As I was going to Saint Bees
I passed a wood that had N trees
Each tree had N birds’ nests
And in each nest, N eggs rest
Now in this wood there lived a snake
And N eggs for breakfast it did take
Six children wished to save the rest
By guarding eggs in every nest
They divided the number of eggs remaining
By six (using their primary school training)
Can you calculate with exact precision
What’s the remainder of this division?
If you get an answer, I'd love to hear how you or your students solved the puzzle. Fire off an email to gro.musnarT@rettelsweN
While you think about that, here are some of the key resources added to the Transum website during the last month.
Matrix Multiplier. They're not on every syllabus but matrices do raise their heads here and there. Prompted by a puzzle in Chris Smith's wonderful newsletter one Saturday morning I decided that it wouldn't hurt if Transum had a matrix multiplication calculator on the website. So now it does! But I didn't stop there.
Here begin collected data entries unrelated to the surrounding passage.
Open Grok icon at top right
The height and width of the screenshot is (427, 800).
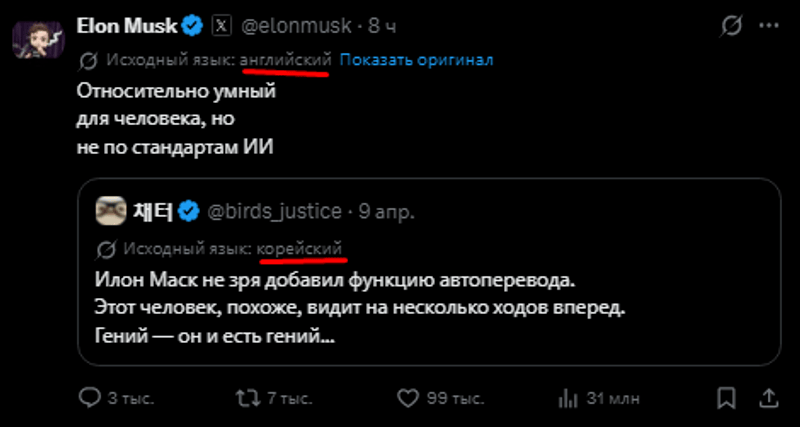[733, 24]
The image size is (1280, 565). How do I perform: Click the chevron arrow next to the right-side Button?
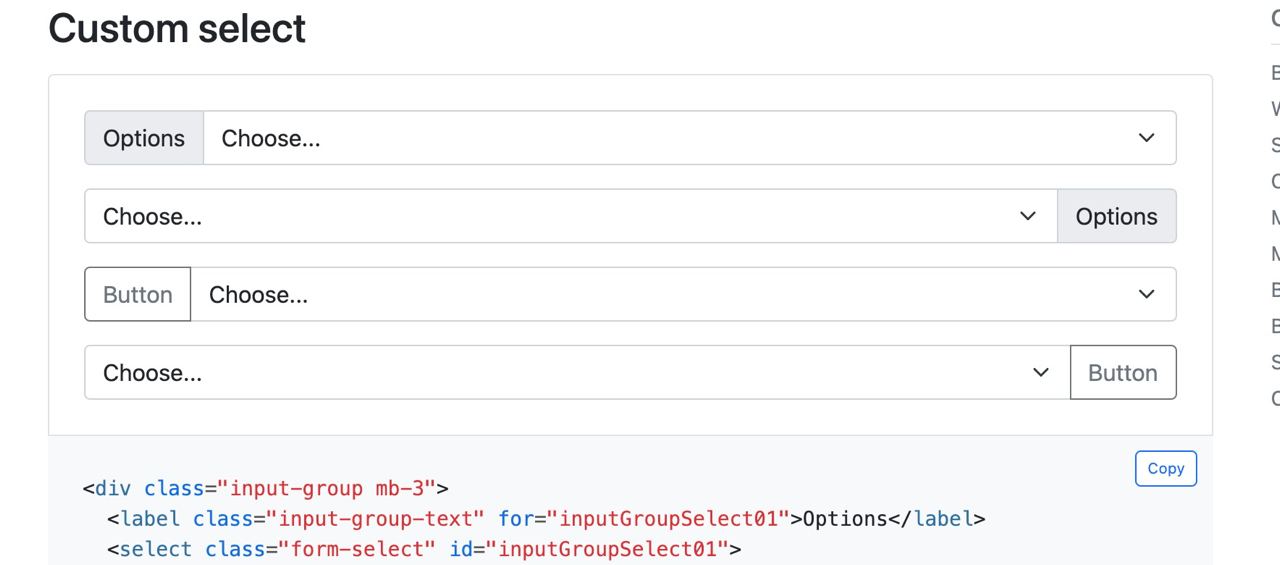[1040, 372]
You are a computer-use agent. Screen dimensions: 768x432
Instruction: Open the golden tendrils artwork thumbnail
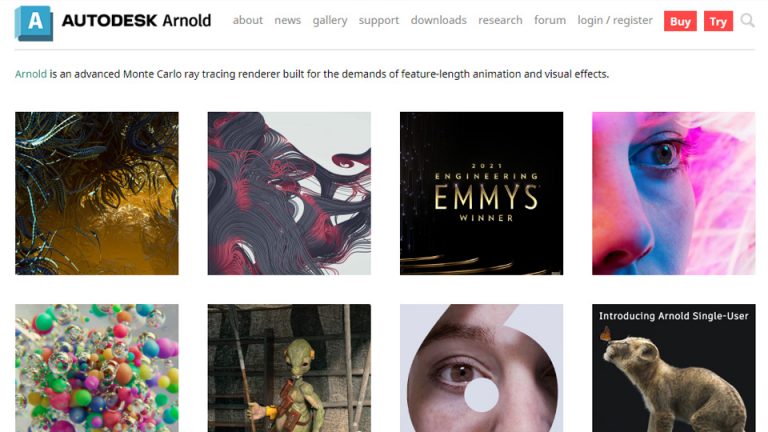(x=96, y=193)
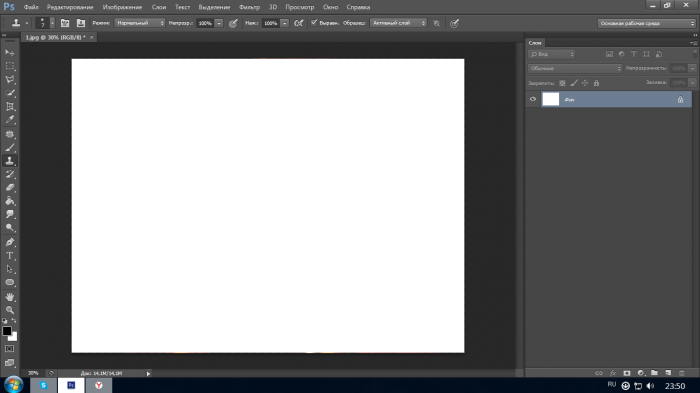Viewport: 700px width, 393px height.
Task: Hide the Фон layer with eye icon
Action: coord(533,99)
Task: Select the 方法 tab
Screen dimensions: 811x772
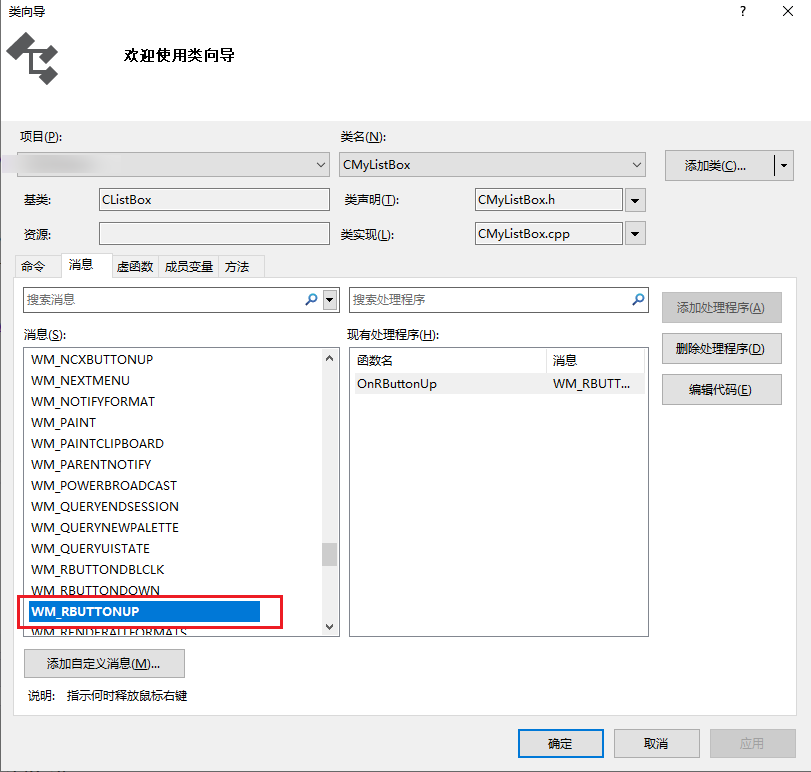Action: (237, 266)
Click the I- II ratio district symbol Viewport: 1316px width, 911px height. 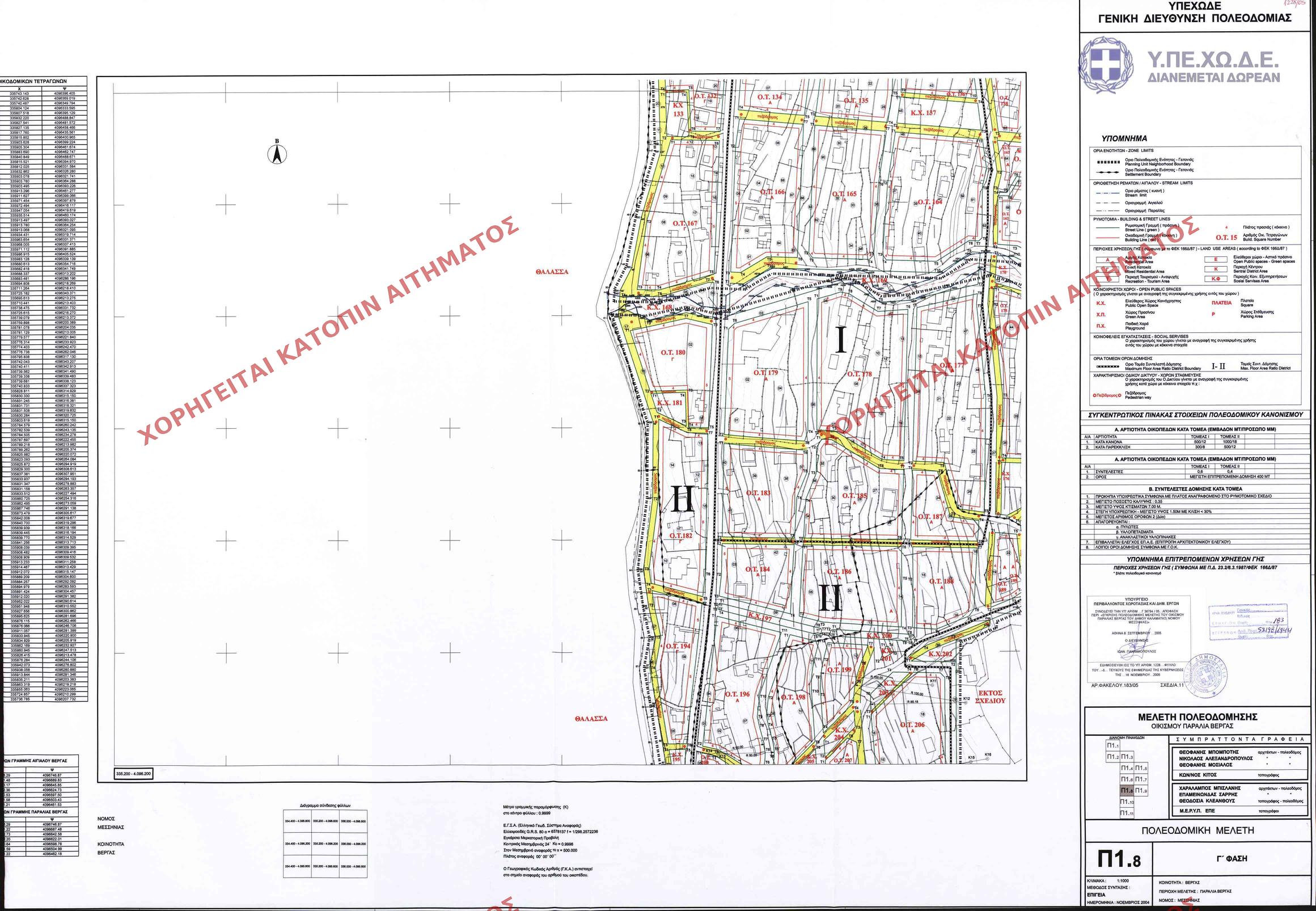[1218, 366]

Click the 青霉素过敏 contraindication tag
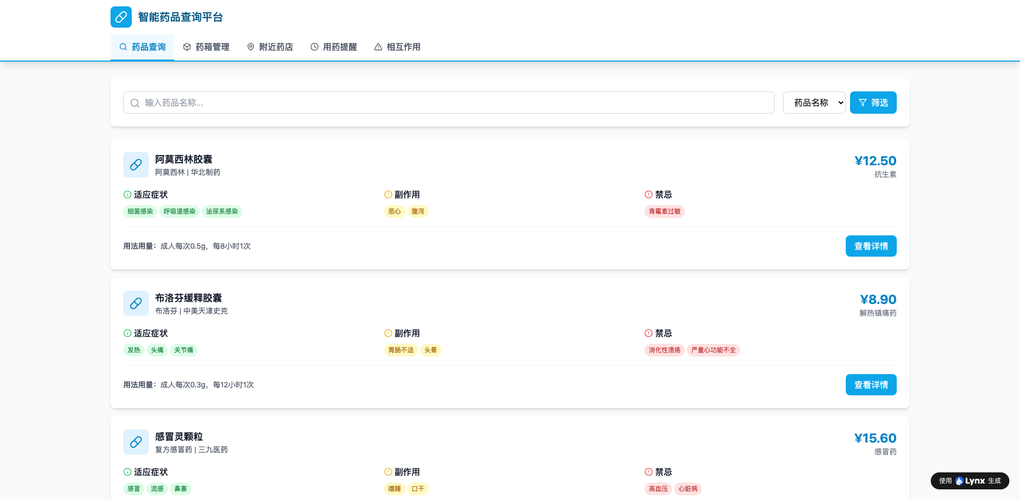(665, 212)
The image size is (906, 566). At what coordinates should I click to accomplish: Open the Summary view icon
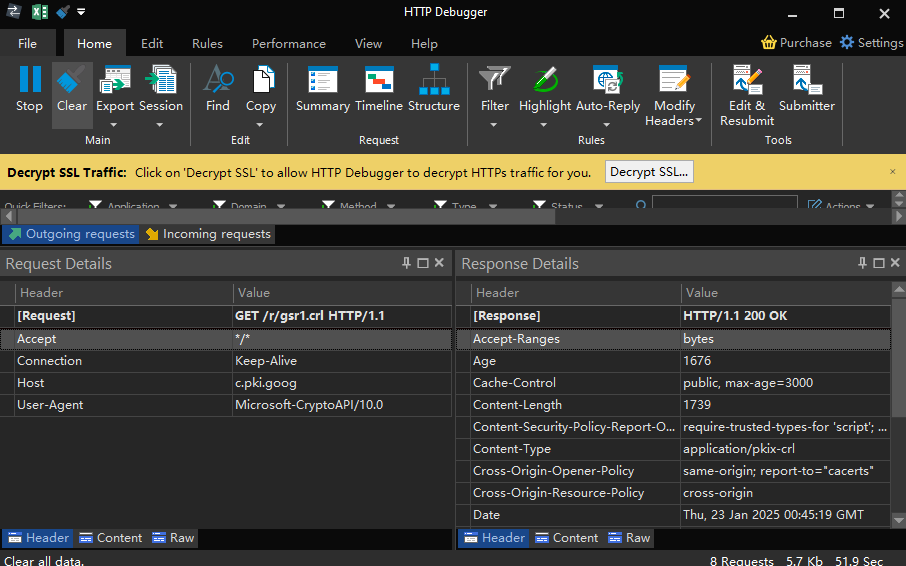coord(323,81)
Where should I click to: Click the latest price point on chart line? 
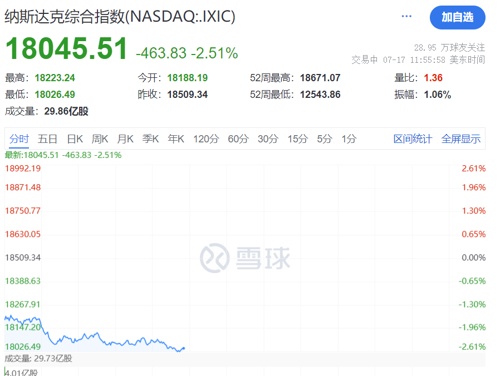[x=183, y=348]
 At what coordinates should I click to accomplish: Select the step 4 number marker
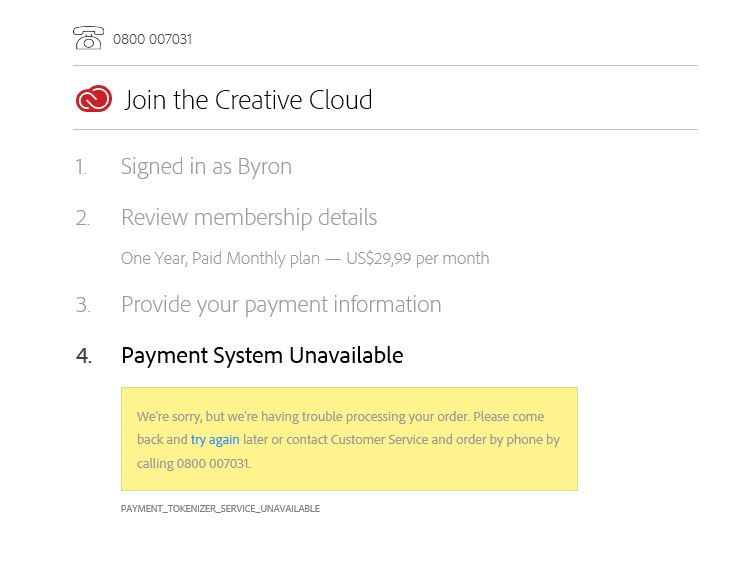pyautogui.click(x=83, y=356)

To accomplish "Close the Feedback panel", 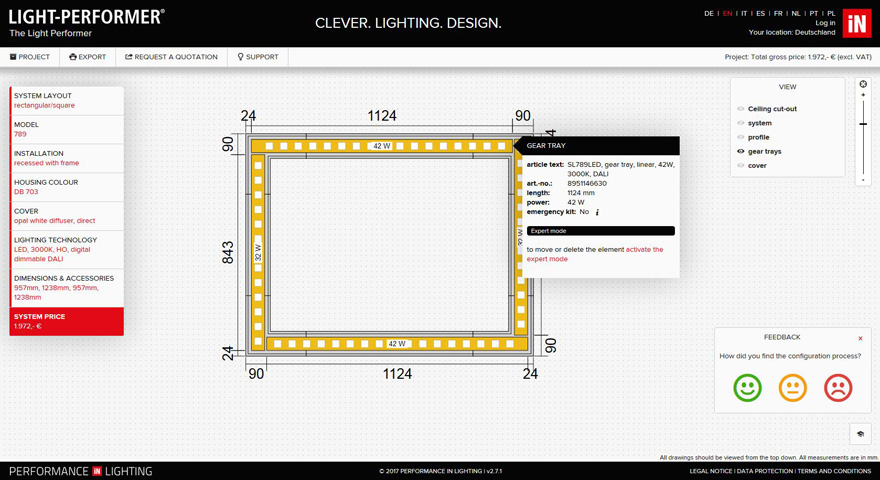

There's a related exercise too, called Matrix Multiplication.
Mystery Numbers has been swirling around my head since the 1980s. The clues are given in the form of abbreviations, and your task is to write out the full phrase. Some of the clues are UK-biased, but you only need to solve 15 out of 20 to earn a trophy. Not only is it a great activity to use with students, it has also proved very popular as a handout at parents’ evenings and similar events.
There is no end of great maths ideas in Chris's newsletter (https://x.com/aap03102). An edition earlier last month prompted me to share a method for finding the cube roots of large numbers. It is predictably called Cube Root Trick. Thanks to Chris and a Chelsea FC striker.
Emergency Lessons are something I hope you’ll never need. They are quick, adaptable plans for a wide range of abilities, each focused on a different section of the maths curriculum. Keep them up your sleeve, just in case!
Halloween haunts the world at the end of this month, and of course there are a number of mathematically linked activities here on Transum. There’s the 31 October Starter, a true-false activity called Trick or Treat, a proportion activity called Double, Double, Halve and Treble, a puzzle called Squorder, and, from a previous newsletter, the Pumpkin Price puzzle.
🎃 🎃 🎃
There’s only one thing I don’t like about Halloween… which is …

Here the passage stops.